*Dataset*:
--- START ---
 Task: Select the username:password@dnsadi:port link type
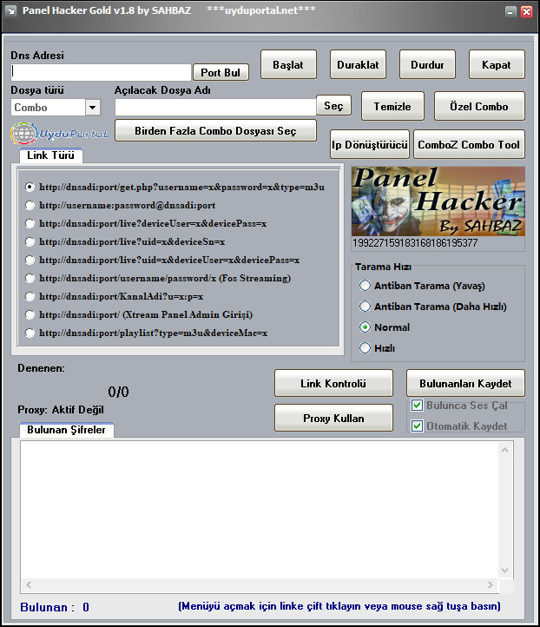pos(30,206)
--- END ---
--- START ---
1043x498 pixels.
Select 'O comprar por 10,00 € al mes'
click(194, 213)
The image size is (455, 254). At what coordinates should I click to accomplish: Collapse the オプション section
--- END ---
--- START ---
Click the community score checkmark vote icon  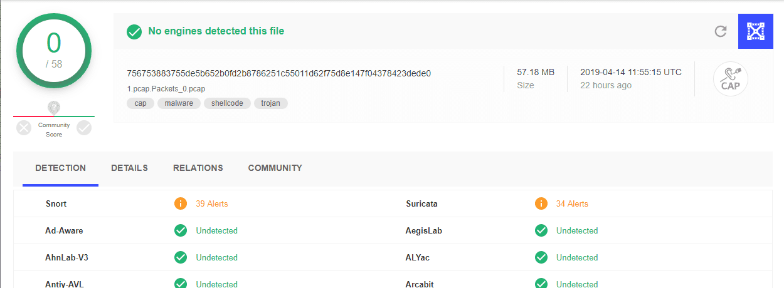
--- END ---
Above is a listing; print exactly its lines from the one with "Select 'O comprar por 10,00 € al mes'" through the one with "The image size", and no other lines.

Select 'O comprar por 10,00 € al mes'
click(194, 213)
The image size is (455, 254). At what coordinates should I click to accomplish: Collapse the オプション section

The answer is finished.